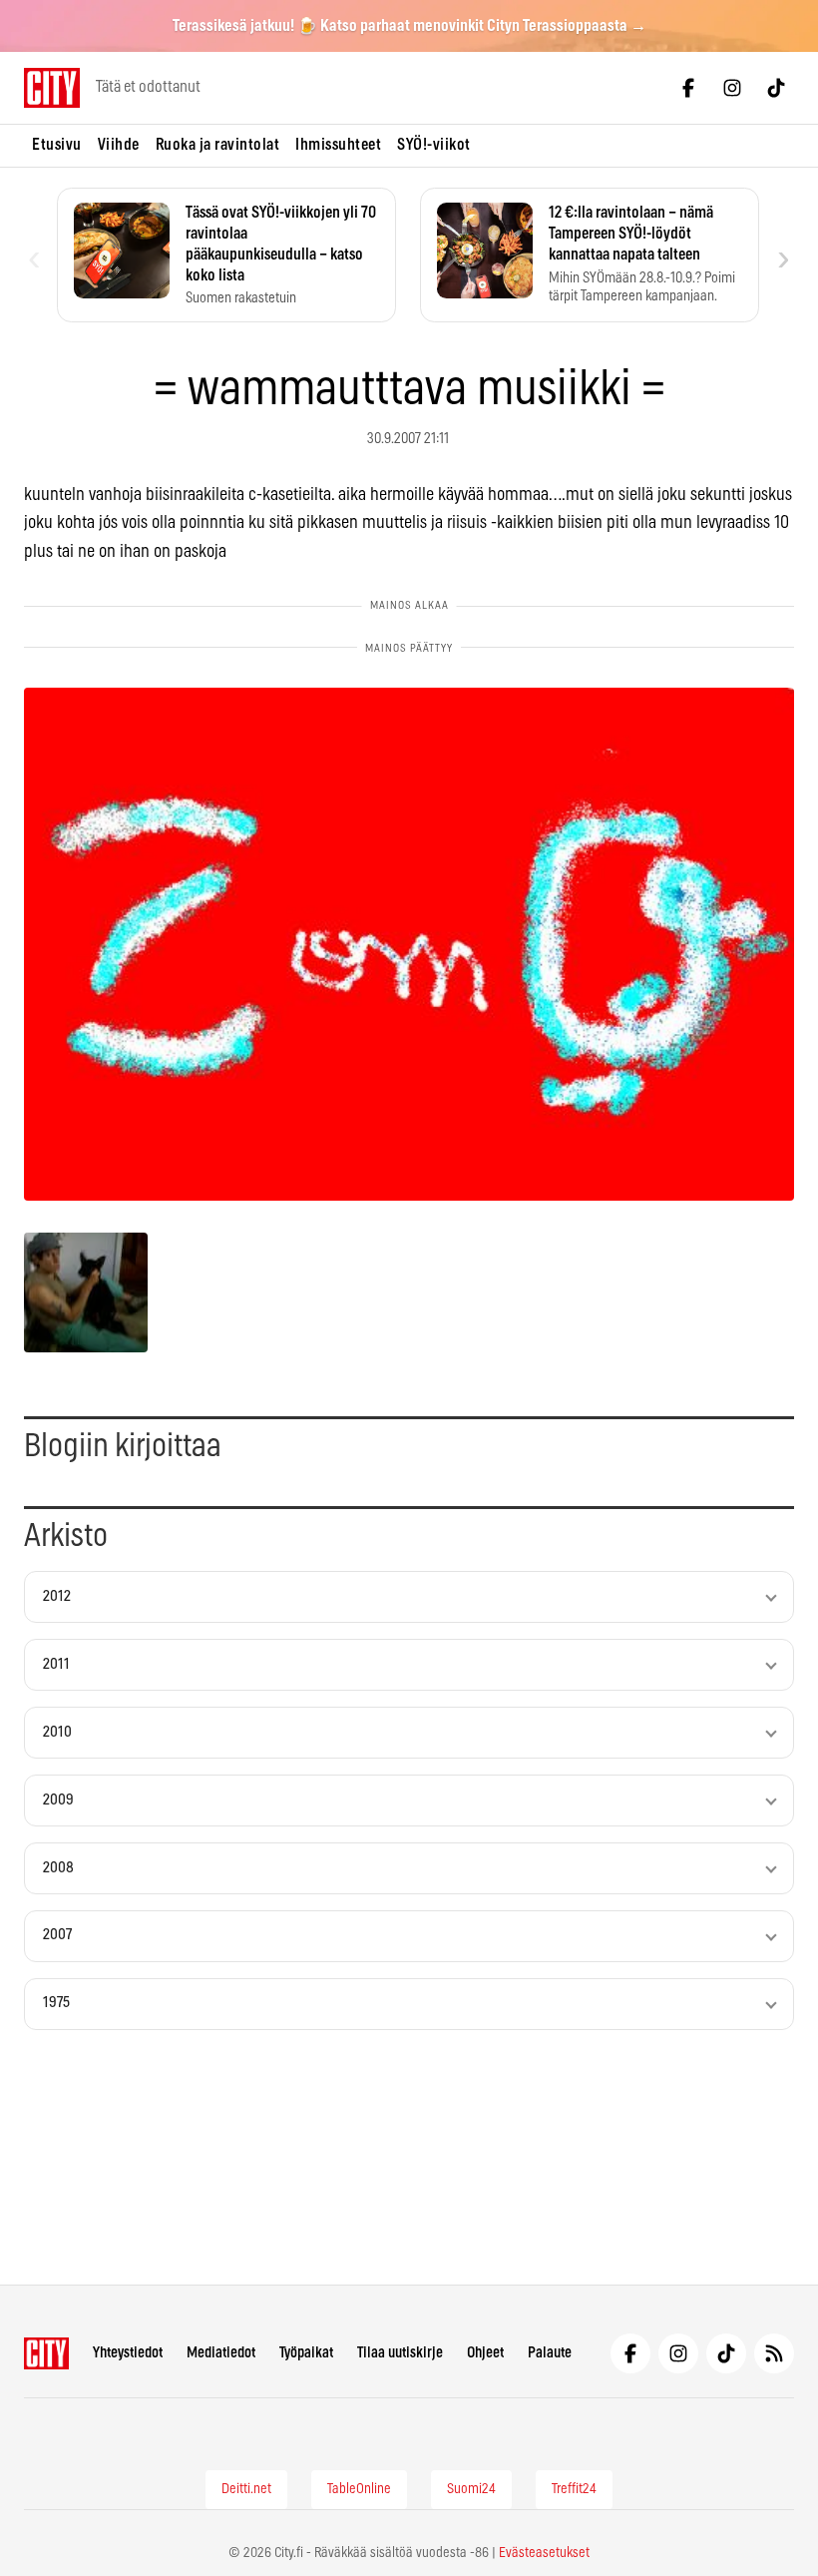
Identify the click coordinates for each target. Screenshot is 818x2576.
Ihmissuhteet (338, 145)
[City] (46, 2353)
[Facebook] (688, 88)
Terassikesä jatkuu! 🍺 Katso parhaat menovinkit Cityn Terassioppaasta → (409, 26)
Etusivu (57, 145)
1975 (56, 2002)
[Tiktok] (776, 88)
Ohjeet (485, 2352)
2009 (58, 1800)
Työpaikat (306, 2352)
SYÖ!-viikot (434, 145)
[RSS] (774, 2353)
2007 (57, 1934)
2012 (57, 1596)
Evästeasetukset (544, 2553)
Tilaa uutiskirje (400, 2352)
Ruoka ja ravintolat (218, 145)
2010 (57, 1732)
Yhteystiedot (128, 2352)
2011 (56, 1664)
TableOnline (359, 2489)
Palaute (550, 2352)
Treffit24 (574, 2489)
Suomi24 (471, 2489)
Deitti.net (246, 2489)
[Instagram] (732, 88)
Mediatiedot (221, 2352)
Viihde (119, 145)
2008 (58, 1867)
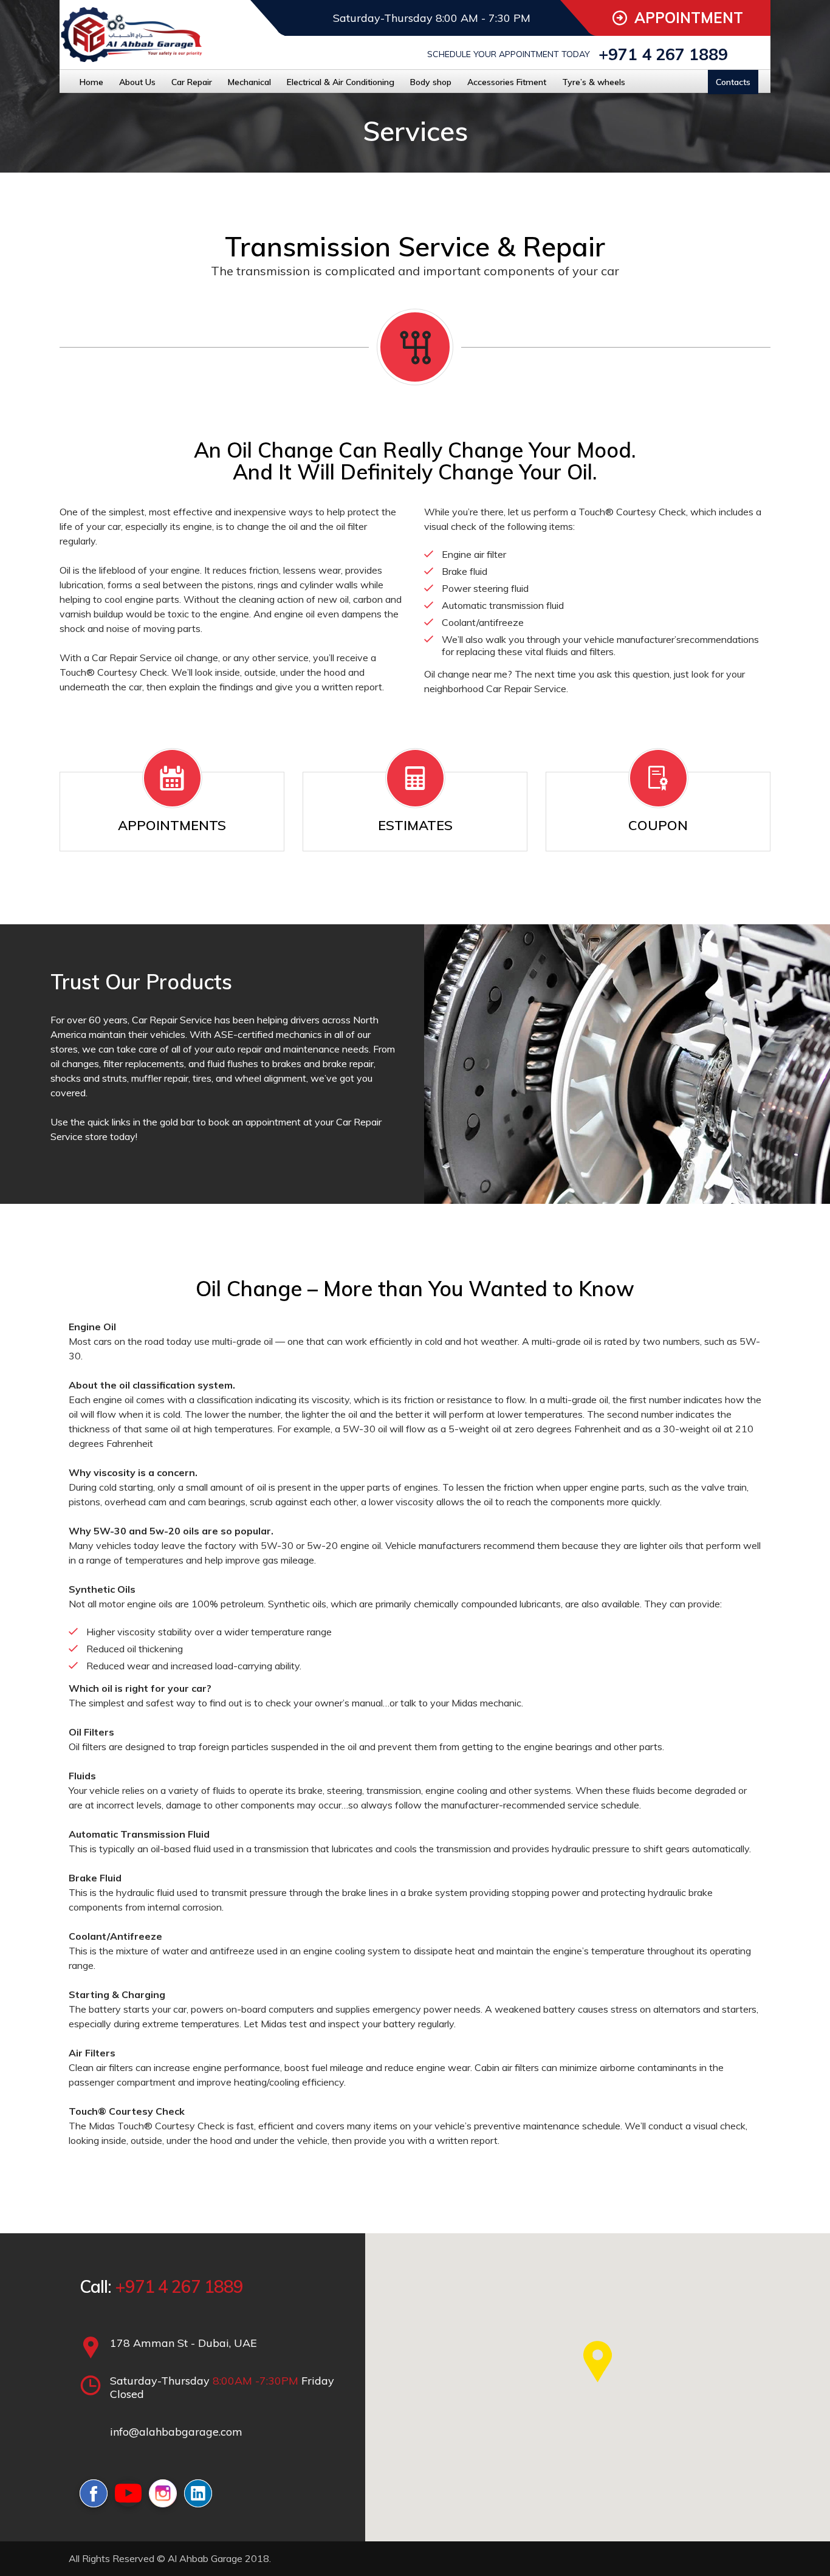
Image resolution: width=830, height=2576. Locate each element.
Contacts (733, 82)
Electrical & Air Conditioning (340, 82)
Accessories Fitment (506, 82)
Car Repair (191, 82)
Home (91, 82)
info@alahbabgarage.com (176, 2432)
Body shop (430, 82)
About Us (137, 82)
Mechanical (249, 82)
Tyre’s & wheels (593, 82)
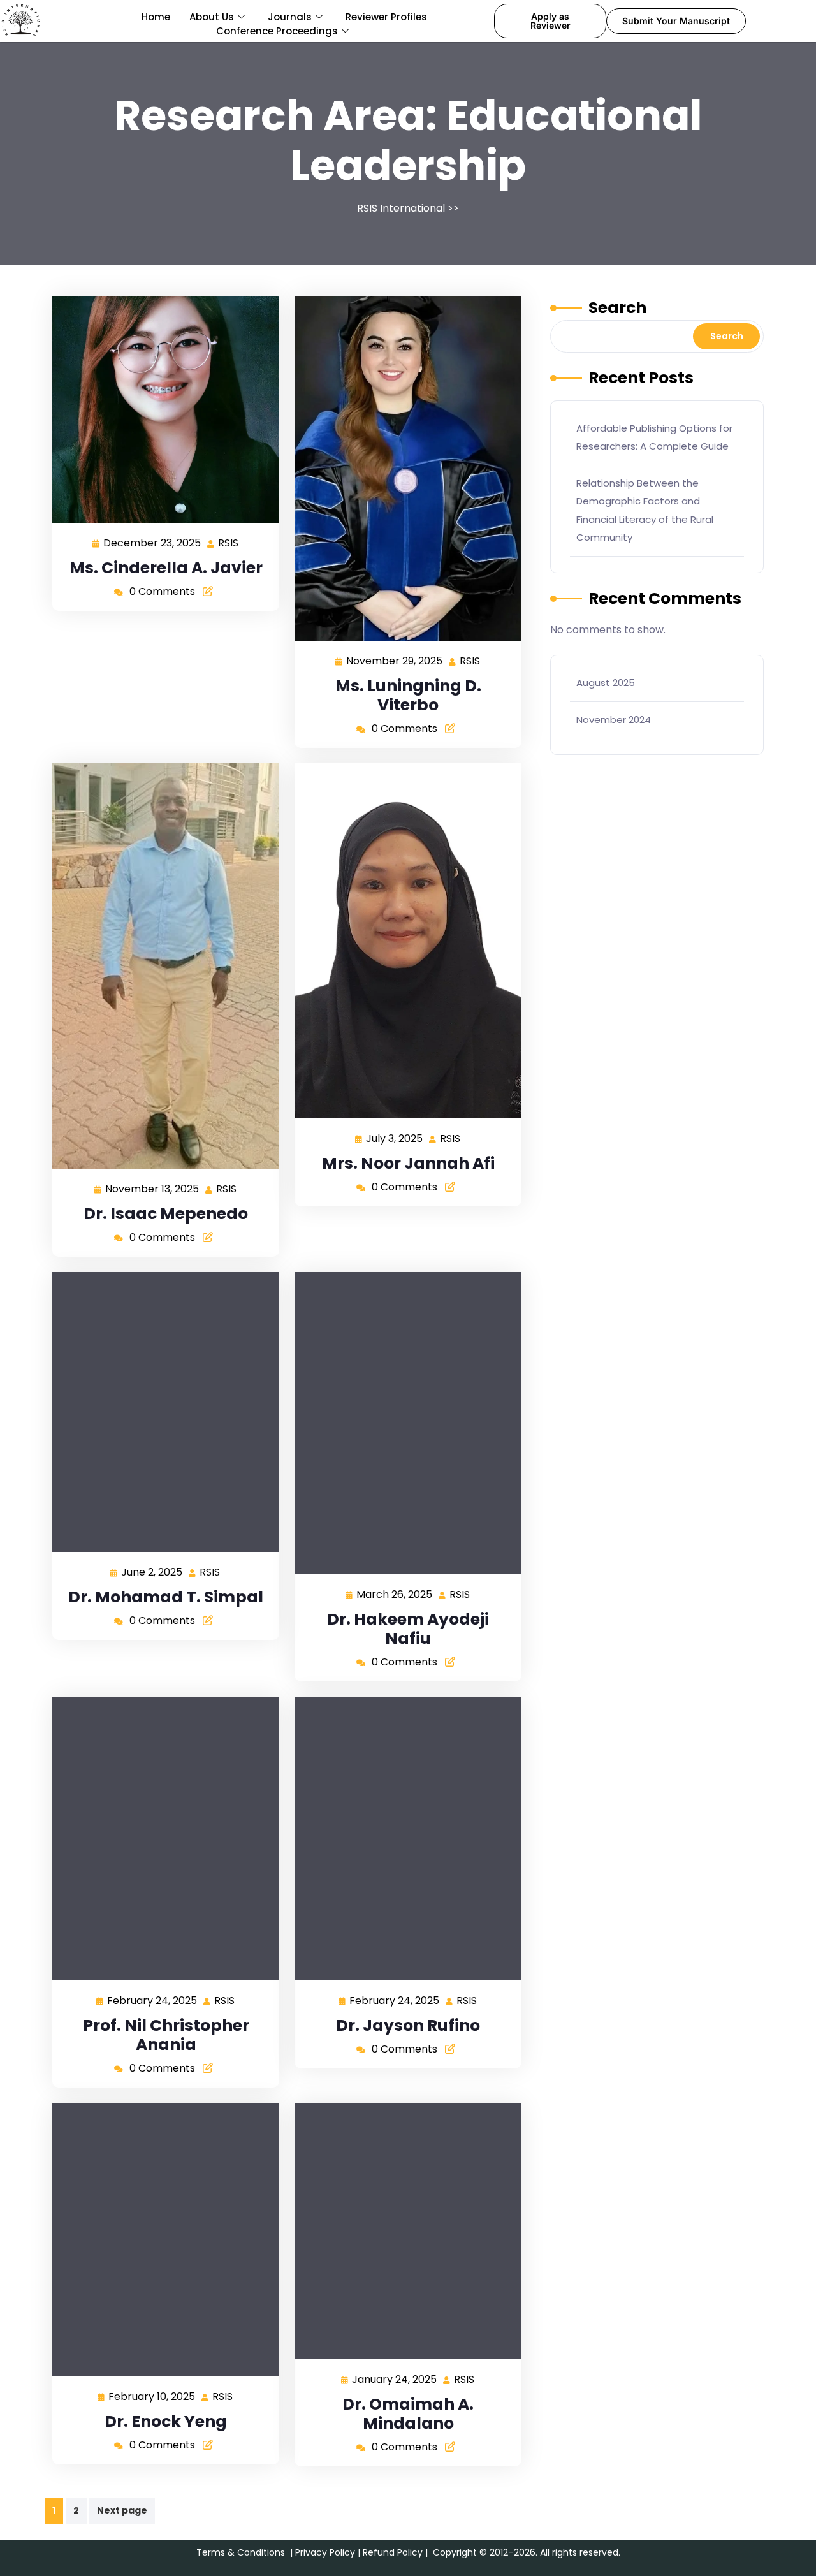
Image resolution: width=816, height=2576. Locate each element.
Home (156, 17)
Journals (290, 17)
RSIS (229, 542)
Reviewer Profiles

# # # # # # #

Task to complete: Using the listing above, restate exactly the range between the lines holding "2011 (56, 1664)" and "Home (91, 82)", inclusive, with pictures left out.

Solution:
2011 (56, 1664)
TableOnline (359, 2489)
Palaute (550, 2352)
Treffit24 (574, 2489)
Suomi24 (471, 2489)
Deitti.net (246, 2489)
[Instagram] (732, 88)
Mediatiedot (221, 2352)
Viihde (119, 145)
2008 (58, 1867)
Image resolution: width=830, height=2576. Locate each element.
Contacts (733, 82)
Electrical & Air Conditioning (340, 82)
Accessories Fitment (506, 82)
Car Repair (191, 82)
Home (91, 82)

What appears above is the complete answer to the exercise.